ALMT debate emendas para eventos e propõe política cultural estruturada em MT

Max Russi defende revisão dos recursos, mas condiciona mudanças à criação de programa estadual para cultura e turismo

O presidente da Assembleia Legislativa de Mato Grosso (ALMT), Max Russi (Podemos), defendeu a revisão e até a possível extinção das emendas parlamentares destinadas a shows e eventos, desde que o Governo do Estado implemente uma política pública estruturada para fortalecer a cultura e o turismo.

A declaração ocorre em meio à proposta do governador Otaviano Pivetta (Republicanos), que prevê limitar em 5% o teto das emendas voltadas a festividades.
Russi ponderou que eventos tradicionais não podem ser tratados apenas como despesa.
Ele citou exemplos como o Festival de Inverno de Chapada dos Guimarães, o Festival Internacional de Pesca de Cáceres e a Cavalhada de Poconé, destacando o impacto econômico dessas iniciativas em municípios com menor atividade industrial.

Segundo o parlamentar, o debate precisa avançar além do corte de recursos e considerar o papel estratégico da cultura e do turismo no desenvolvimento regional, com potencial de geração de emprego, renda e fortalecimento da identidade local.

Como alternativa, Russi propõe a criação de um programa estadual com recursos previstos no orçamento, critérios técnicos e apoio direto a artistas, produtores e projetos culturais. Para ele, esse modelo reduziria a dependência das emendas parlamentares no setor.

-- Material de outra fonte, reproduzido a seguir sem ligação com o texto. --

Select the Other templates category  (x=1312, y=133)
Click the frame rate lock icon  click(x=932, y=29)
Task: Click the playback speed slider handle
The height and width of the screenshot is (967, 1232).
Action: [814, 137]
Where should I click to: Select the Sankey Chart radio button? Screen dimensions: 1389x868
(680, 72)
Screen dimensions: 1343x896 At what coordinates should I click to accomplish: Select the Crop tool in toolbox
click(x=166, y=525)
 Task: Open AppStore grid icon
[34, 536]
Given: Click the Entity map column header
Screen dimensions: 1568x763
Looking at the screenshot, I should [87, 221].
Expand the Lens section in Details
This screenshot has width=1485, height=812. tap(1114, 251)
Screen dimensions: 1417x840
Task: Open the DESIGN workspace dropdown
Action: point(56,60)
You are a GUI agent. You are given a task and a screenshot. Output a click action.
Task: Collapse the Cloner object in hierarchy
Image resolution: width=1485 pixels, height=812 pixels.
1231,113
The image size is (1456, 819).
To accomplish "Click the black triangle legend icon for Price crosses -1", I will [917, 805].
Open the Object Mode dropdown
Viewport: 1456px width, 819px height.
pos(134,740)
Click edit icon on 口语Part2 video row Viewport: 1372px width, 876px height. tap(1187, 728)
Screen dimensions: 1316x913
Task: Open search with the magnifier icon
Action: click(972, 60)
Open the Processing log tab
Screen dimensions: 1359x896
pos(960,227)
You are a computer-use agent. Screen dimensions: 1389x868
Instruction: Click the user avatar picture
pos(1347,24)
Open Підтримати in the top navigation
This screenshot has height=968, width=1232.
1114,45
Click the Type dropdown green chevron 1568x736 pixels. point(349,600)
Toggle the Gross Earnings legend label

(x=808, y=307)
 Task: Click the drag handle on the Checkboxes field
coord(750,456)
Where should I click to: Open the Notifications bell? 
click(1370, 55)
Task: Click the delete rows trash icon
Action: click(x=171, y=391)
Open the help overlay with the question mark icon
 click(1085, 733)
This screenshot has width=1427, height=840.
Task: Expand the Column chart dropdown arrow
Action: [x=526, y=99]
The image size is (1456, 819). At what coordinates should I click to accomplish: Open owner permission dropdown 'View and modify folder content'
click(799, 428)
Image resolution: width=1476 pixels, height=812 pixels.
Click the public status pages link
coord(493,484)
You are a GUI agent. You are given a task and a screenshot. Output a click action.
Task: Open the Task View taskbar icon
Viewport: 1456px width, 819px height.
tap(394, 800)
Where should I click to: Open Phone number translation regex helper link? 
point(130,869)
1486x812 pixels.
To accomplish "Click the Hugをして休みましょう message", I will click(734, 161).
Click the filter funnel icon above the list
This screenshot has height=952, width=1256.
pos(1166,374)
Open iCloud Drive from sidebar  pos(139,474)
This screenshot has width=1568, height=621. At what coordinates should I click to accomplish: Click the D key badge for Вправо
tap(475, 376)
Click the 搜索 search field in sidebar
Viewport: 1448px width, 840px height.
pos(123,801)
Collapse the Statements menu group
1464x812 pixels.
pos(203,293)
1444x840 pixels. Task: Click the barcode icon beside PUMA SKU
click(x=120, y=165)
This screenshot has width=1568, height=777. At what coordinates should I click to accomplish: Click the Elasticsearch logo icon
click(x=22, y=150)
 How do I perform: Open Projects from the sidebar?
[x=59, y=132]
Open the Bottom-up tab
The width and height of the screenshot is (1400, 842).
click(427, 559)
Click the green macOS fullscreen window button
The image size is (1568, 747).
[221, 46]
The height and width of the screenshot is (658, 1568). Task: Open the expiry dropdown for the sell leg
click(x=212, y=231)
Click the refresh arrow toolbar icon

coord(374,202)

Apesar de sinalizar abertura para mudanças, o presidente da ALMT afirmou que o tema ainda será amplamente discutido no Legislativo, com a participação de representantes da cultura, assim que a proposta for oficialmente encaminhada.
Ele também ressaltou a necessidade de diferenciar investimentos estratégicos de gastos pontuais, defendendo a manutenção do apoio a iniciativas que contribuam para o desenvolvimento econômico e cultural de Mato Grosso.